**What you will do**
State only the count of lines in the records below that contain the word "perform".

**Data supplied**
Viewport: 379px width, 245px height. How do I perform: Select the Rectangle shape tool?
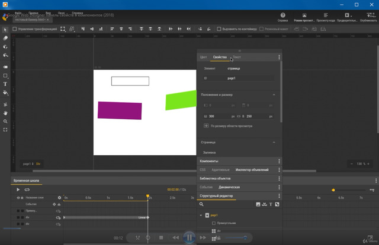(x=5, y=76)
==
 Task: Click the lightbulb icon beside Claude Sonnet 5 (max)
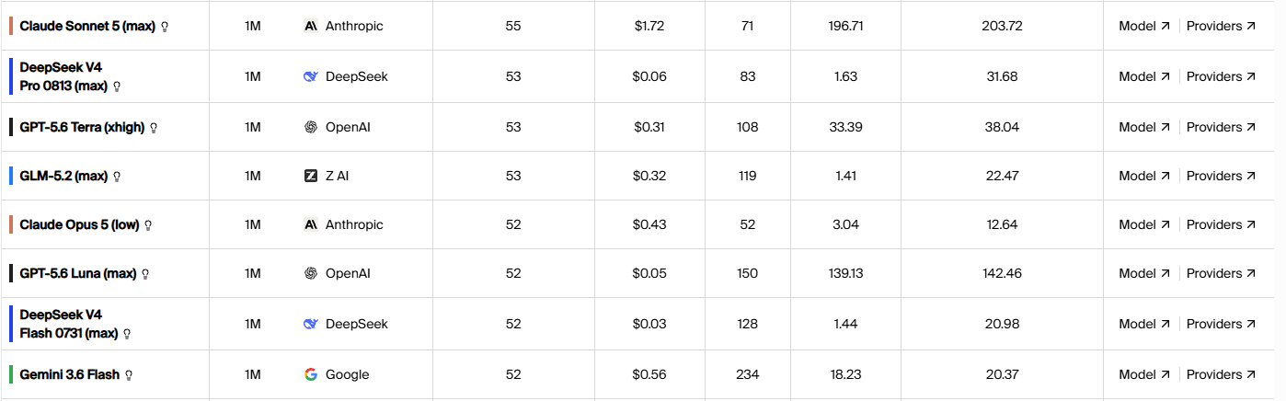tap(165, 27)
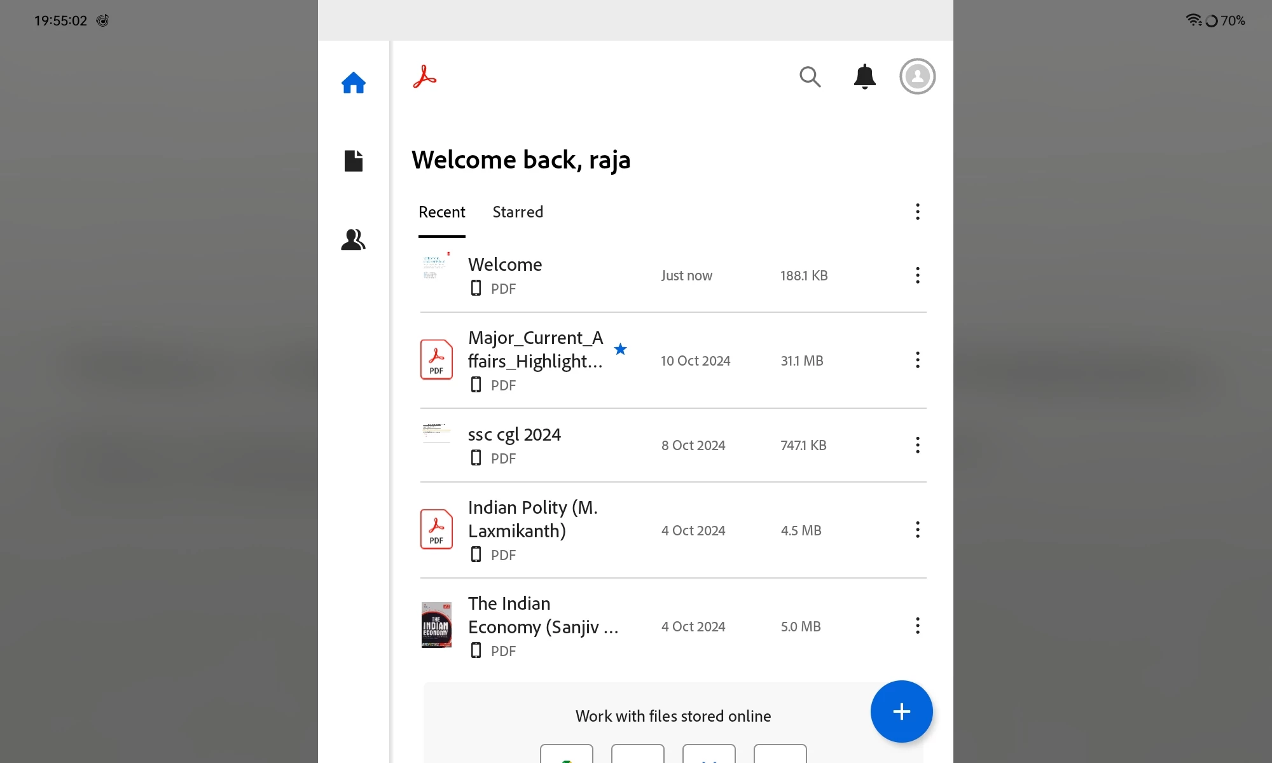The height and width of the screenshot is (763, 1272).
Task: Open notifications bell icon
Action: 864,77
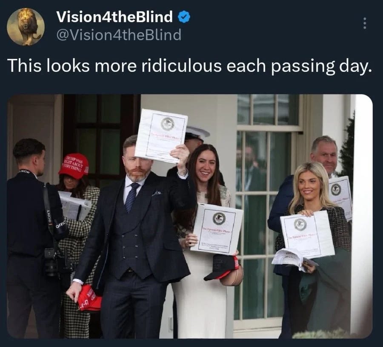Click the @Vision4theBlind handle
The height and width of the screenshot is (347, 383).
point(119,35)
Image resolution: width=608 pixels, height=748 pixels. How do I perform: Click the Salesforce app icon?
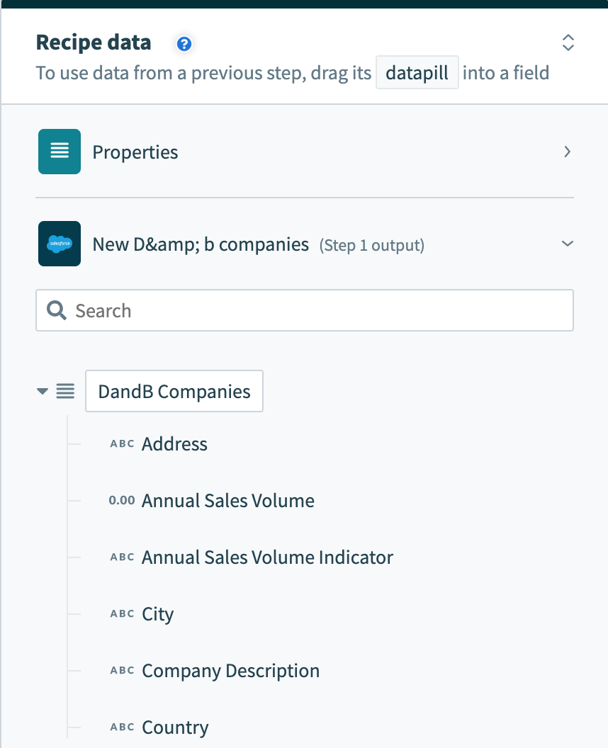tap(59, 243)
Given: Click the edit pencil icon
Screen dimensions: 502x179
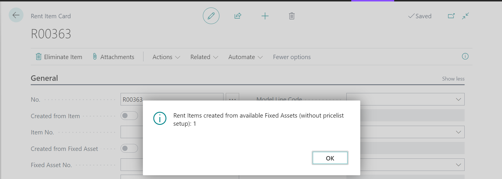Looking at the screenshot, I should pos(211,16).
* * *
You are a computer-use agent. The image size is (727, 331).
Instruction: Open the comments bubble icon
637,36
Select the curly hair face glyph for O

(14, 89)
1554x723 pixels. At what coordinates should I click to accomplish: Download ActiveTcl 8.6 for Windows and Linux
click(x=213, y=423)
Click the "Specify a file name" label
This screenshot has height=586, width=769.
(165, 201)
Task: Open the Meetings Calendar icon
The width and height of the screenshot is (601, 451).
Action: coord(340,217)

**Exercise output**
2